Oil’s pervasive influence on every aspect of our way of life proceeded in chains of causality that Kunstler deftly portrays. With automobile mass production starting in 1918, Americans gained a great way to travel and transport goods. Cars required better roads, so extensive highway building commenced. Shorter travel times resulted in a mass migration of city dwellers into nearby rural areas where they could enjoy a simulacrum of “country living.” Enormous housing tracts arose around urban centers, and a sprawling retailing infrastructure grew up to supply them. Above all else, the suburban way of life was born of, and demanded, oil.

Peak oil was first proposed in 1956 by M. King Hubbert, a geologist and chief researcher for Shell Oil. He inventoried all known U.S. oil deposits, plotted consumption rates, and came up with “Hubbert’s Curve” — a graph that predicted the highest possible rate of extraction, arriving about when our total in-ground oil supply was half used up.

His projections proved correct. U.S. production peaked in 1970 and has been falling ever since.

But just then Middle Eastern production capacity came into its most robust phase. The U.S. bought whatever was needed to fuel our ever more oil-thirsty lifestyles.

Then another generation of oil scientists used Hubbert’s methods to look at global production, predicting a peak between 2000 and 2010. Most now say global oil peaked in 2007: We’ve used half the world’s oil; we’re already on the “bumpy plateau” at the top, the down slope just ahead.

Kunstler posits the fate of nations in an era of competition for oil and the collapse of oil-dependent social and economic systems. It will be especially hard in the U.S. Those suburbs are too spread out, while our skyscrapered urban centers are too dense, viable only thanks to oil-guzzling infrastructure. Our economy is based on cheaply transporting huge quantities of goods from around the globe.

Oil shortages will profoundly affect the availability of food and water. The “food bubble” of the last 50 years resulted only from having lots of oil to run agricultural equipment, make fertilizers, pump water from underground for huge irrigation systems, and power the trucks and refrigeration systems that deliver edibles to our tables. The past century of food abundance resulted in huge population increases, leaving us with too many people to survive on the carrying capacity of a world short on oil.

Kunstler’s cascade of effects continues on through famines, epidemics, social unrest and wars — all exacerbated by global warming.

One casualty will be what Kunstler calls our “hallucinatory” economy, epitomized by the stock market. The hugely complex financial instruments and trading schemes that now govern our economy have divorced real value from perceived or potential value. The financial sector, now an “industry” in its own right, runs money shell games and pyramid schemes that work only if we maintain faith in perpetual economic growth. A psychological product of the oil fiesta, that faith won’t survive, and the markets it supports won’t either.

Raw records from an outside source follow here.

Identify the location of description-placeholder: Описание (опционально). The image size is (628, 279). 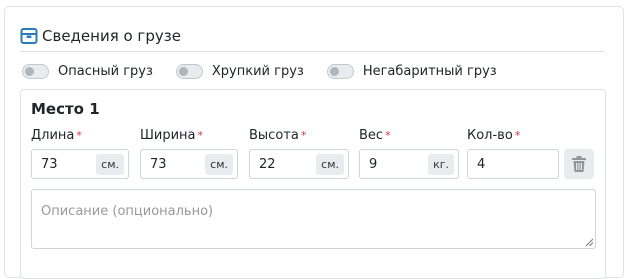
(128, 212).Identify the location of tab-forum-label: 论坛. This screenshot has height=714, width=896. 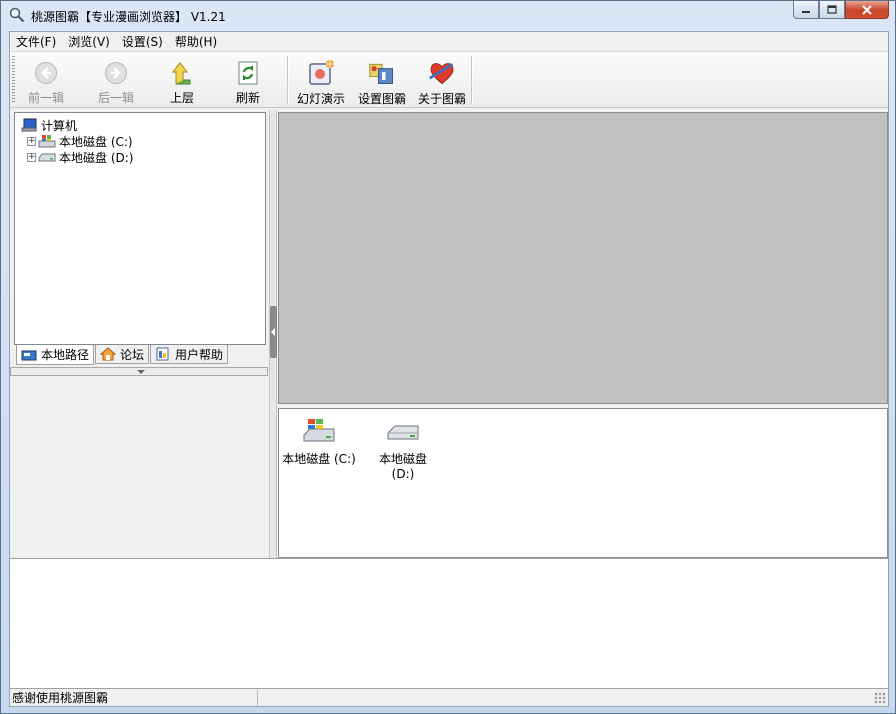
(132, 354).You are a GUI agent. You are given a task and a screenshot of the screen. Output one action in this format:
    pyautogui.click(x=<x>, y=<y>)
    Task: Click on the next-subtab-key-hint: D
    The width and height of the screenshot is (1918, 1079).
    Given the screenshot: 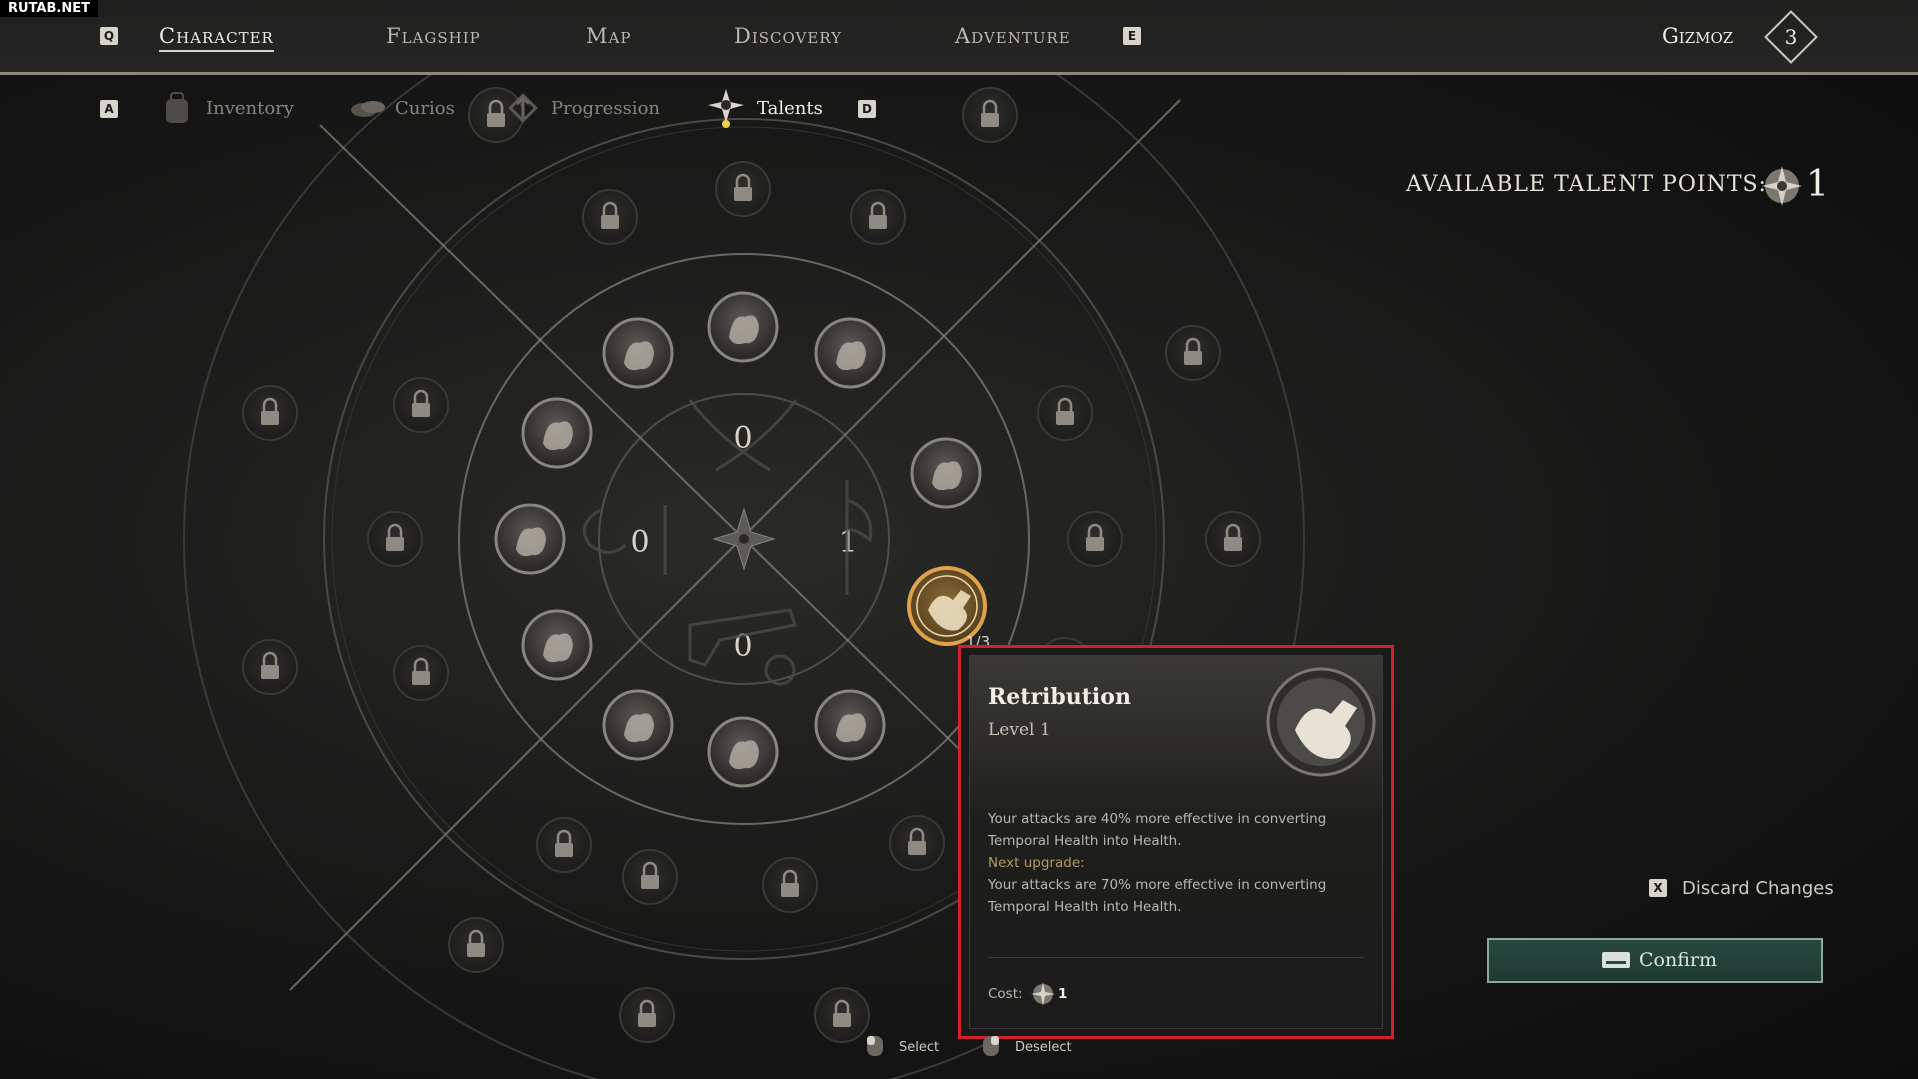 What is the action you would take?
    pyautogui.click(x=867, y=109)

Kunstler doesn’t offer much in the way of solutions. Renewable energy won’t save us; he methodically explains the limitations of each energy technology and source, rejecting the idea that they can replace any significant part of the lost oil bonanza.

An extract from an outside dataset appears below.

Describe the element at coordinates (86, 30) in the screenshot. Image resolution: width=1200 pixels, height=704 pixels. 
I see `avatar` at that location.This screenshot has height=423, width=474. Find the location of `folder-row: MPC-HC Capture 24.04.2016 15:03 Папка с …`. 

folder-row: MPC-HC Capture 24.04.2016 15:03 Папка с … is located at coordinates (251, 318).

Instead, we’ll need to ratchet down our material expectations and live in austerity. We will need to produce essential goods locally, close to where we’ll use them. We’ll live in smaller, walkable cities surrounded not by malls but by farms. We’ll all do more manual labor.

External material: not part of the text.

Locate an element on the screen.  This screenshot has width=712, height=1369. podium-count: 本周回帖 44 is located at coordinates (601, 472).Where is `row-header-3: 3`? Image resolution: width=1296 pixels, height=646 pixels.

It would be easier to dismiss Kunstler’s darker speculations if he hadn’t proven surprisingly prescient. For example, in expounding on the “hallucinatory economy” and the downfall of suburbia, he wrote about the housing boom and described sub-prime lending practices in detail, warning of economic disaster.

Kunstler wrote the book in 2004-05, three years before the sub-prime and housing bubble burst, with ramifications still unfolding. One has to wonder just how much more he’s gotten right.